Chi era Bobi Bazlen?
Fai persino fatica a dirlo, per tutto quello che fu. Vero scopritore di Svevo, introduttore in Italia dei lavori di Kafka e Musil, fondatore di Adelphi, correttore epistolare delle poesie di Montale, amico di Saba, protagonista della stagione dei caffè letterari triestini, consulente editoriale di Einaudi, fulcro di una intera stagione editoriale italiana, (quasi) mai scrittore.
Calasso gli dedicó le sue ultime pagine, Cristina Battocletti ci offre un racconto biografico che si fa quasi romanzo, che si legge sottolineando e cercando nomi e testi su Internet, che fa rimpiangere una stagione culturale e a volte sorridere per gli incroci a cui ci costringono gli eventi, le scelte, le vite.

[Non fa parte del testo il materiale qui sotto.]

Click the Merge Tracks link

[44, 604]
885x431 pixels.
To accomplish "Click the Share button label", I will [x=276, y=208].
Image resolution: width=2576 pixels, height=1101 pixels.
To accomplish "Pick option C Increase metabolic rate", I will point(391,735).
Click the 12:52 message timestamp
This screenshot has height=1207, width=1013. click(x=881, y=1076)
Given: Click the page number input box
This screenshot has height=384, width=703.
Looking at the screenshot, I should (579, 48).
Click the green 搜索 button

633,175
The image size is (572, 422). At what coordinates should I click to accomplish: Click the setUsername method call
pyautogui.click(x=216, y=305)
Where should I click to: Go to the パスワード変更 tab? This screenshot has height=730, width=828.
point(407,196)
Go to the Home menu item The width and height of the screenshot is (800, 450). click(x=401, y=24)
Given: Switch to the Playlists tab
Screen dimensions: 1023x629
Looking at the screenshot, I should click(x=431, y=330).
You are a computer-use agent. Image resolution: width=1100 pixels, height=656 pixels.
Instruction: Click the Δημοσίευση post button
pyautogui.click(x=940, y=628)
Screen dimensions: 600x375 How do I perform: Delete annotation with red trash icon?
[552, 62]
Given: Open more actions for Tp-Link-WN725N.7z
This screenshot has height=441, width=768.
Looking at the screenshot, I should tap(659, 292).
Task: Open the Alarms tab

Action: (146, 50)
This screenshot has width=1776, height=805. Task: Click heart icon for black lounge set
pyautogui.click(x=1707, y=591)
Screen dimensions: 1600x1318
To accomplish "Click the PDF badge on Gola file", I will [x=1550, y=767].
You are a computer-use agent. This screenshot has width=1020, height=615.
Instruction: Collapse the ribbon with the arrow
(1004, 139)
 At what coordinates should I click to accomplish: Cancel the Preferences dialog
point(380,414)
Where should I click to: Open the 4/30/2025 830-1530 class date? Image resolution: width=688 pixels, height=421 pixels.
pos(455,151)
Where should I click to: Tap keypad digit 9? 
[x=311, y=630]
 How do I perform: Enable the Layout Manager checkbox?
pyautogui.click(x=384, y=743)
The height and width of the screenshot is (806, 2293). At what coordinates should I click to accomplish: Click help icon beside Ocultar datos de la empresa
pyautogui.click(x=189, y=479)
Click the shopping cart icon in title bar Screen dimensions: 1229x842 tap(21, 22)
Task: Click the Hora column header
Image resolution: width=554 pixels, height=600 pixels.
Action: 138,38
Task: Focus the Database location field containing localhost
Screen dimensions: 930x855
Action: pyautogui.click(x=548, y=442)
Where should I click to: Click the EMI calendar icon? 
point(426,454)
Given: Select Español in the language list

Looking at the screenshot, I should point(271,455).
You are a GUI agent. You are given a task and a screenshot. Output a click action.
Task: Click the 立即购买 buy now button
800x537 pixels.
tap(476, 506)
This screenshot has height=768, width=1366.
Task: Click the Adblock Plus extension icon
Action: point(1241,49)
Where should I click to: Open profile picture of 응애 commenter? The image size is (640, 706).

392 pagine che mi hanno accompagnato per giorni, costituendo la quota triestina della mia estate 2023 e riempiendo la mia “lista dei libri da leggere” come non mai. Un ritratto intimo ma mai mitologico, vivo e mai agiografico, di un’anima bella e complessa, accompagnato da una serie di note finali (ne cito una: la nascita di Adelphi) che faranno salivare gli appassionati.